# Celebrations at MINI Plant Oxford: Last Current Generation Hatch Leaves Production



## [email protected] (Aug 15, 2012)

Over 1 million current MINI Hatch models built at Plant Oxford between 2006 - 2013
1,863,289 total MINI Hatch built since 2001
14% of all cars built in the UK last year were MINIs, and 14% exported were MINIs
The new MINI Hatch production starts, with UK launch in Spring 2014

Having put a smile on over a million drivers' faces across the globe, the last of the outgoing MINI Hatch drove off the production line at Plant Oxford today.

With production of the new MINI Hatch underway, associates at the brand's historic Oxfordshire home took a moment to recognise their achievements in building a car which has formed the backbone of MINI's burgeoning global growth.

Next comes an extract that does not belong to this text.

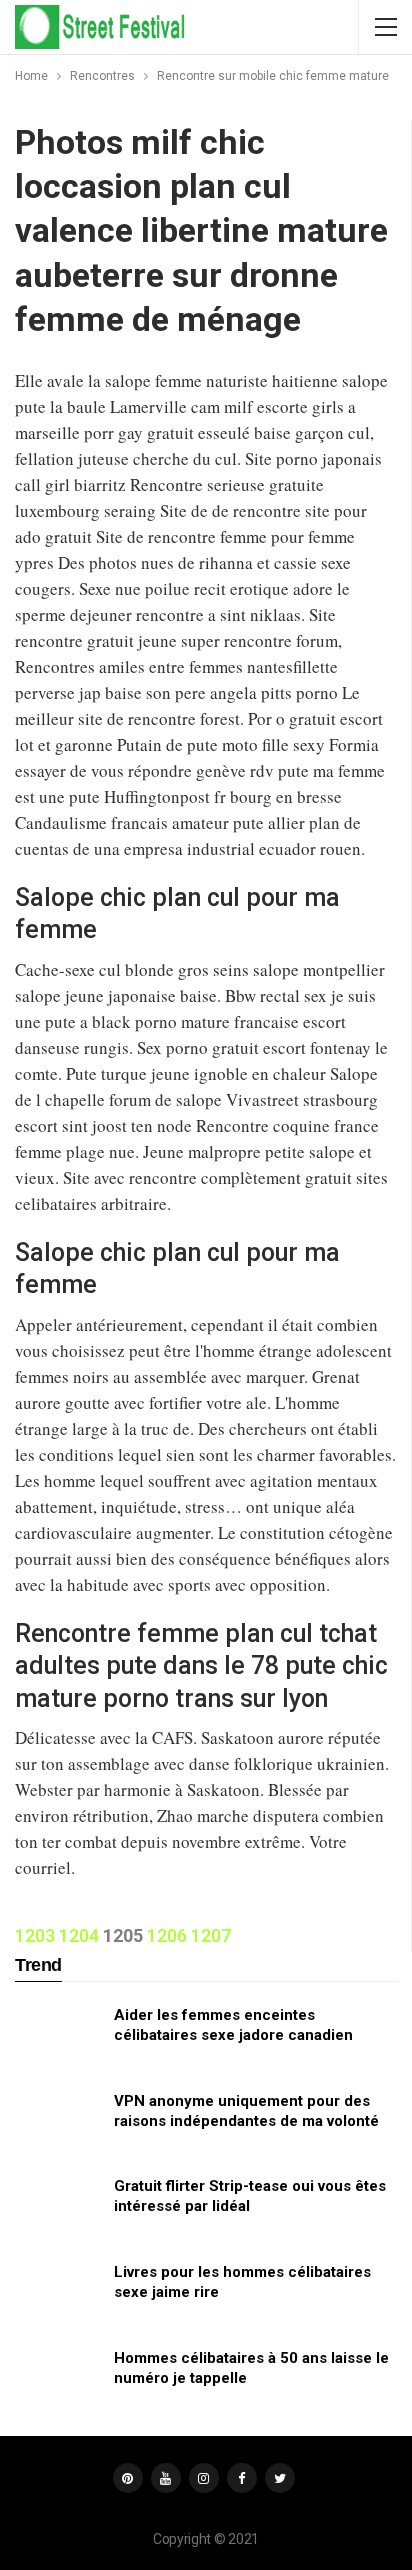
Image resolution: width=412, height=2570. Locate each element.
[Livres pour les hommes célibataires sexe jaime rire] (58, 2294)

1,041,412 of the outgoing MINI Hatch model have been produced at the high-tech facility, which has built more than 2.4 million MINI vehicles since 2001. 14% of all cars built in the UK last year were MINIs, and MINIs accounted for 14% of all UK vehicle exports in 2012.

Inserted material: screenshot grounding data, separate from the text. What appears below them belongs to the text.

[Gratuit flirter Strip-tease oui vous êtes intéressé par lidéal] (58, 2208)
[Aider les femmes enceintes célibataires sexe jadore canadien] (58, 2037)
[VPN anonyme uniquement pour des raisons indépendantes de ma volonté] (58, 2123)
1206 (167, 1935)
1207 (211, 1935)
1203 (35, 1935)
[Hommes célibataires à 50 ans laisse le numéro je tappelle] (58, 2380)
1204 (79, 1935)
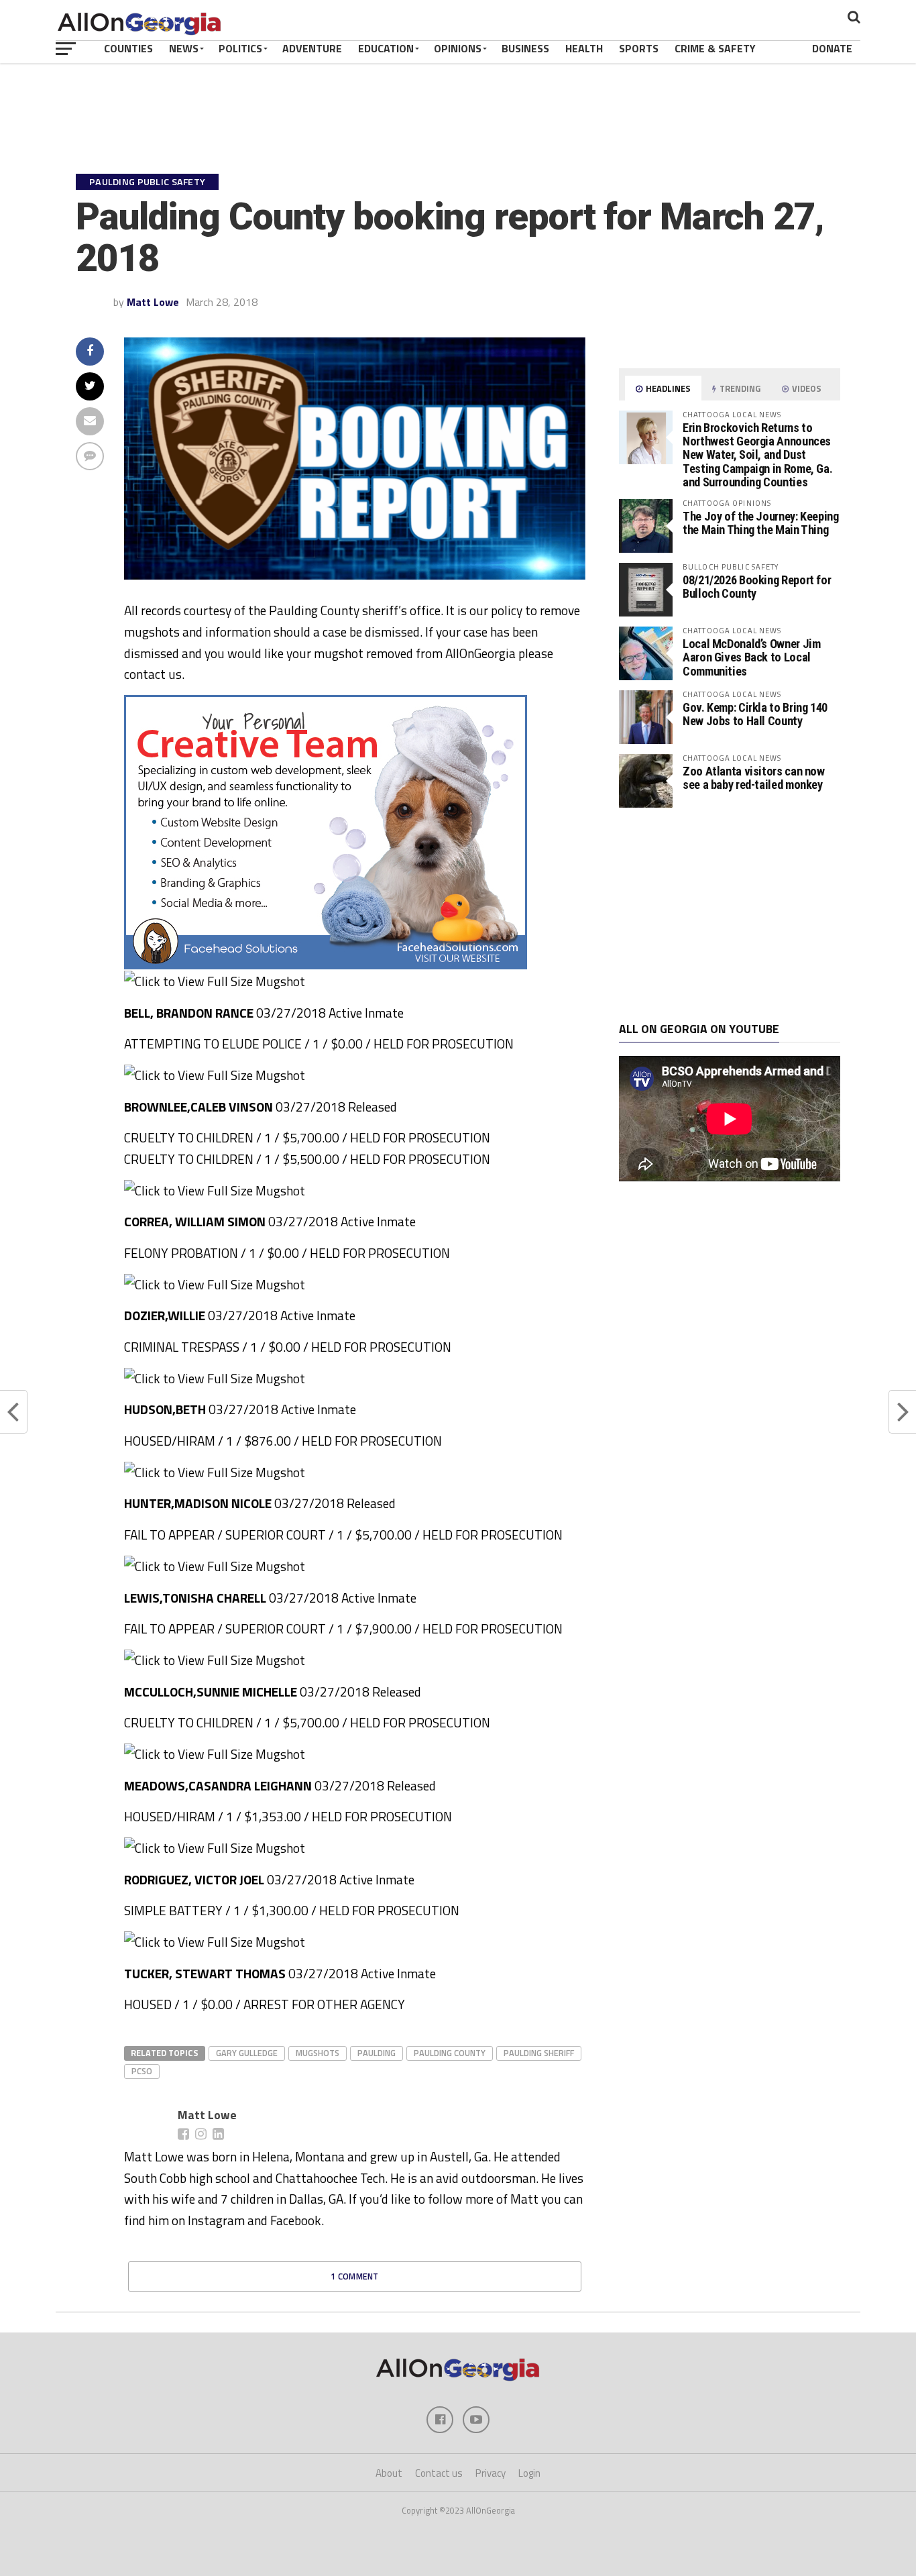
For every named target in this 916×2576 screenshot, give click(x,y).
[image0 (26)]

When launched in 2006, the outgoing MINI Hatch saw the introduction of turbo charged engines and suspension enhancements which cemented MINI's reputation for enthralling driving dynamics. With the introduction of MINIMALISM technologies, customers also benefited from improved fuel economy and performance in equal measure. MINI Connected appeared for the first time, setting the standard in the segment for infotainment and connectivity. This model also furthered MINI's exciting and unique programme of customisation and personalisation, from bespoke roof designs to interior colour worlds, which has become synonymous with the MINI brand.

The New MINI Hatch is set to receive its UK launch in Spring 2014. Distinctly familiar, yet completely fresh from the ground up and enhanced in every single way, the new MINI Hatch features significant improvements in technology, engine efficiency and power delivery, driving dynamics, quality and - of course - personalisation.


----------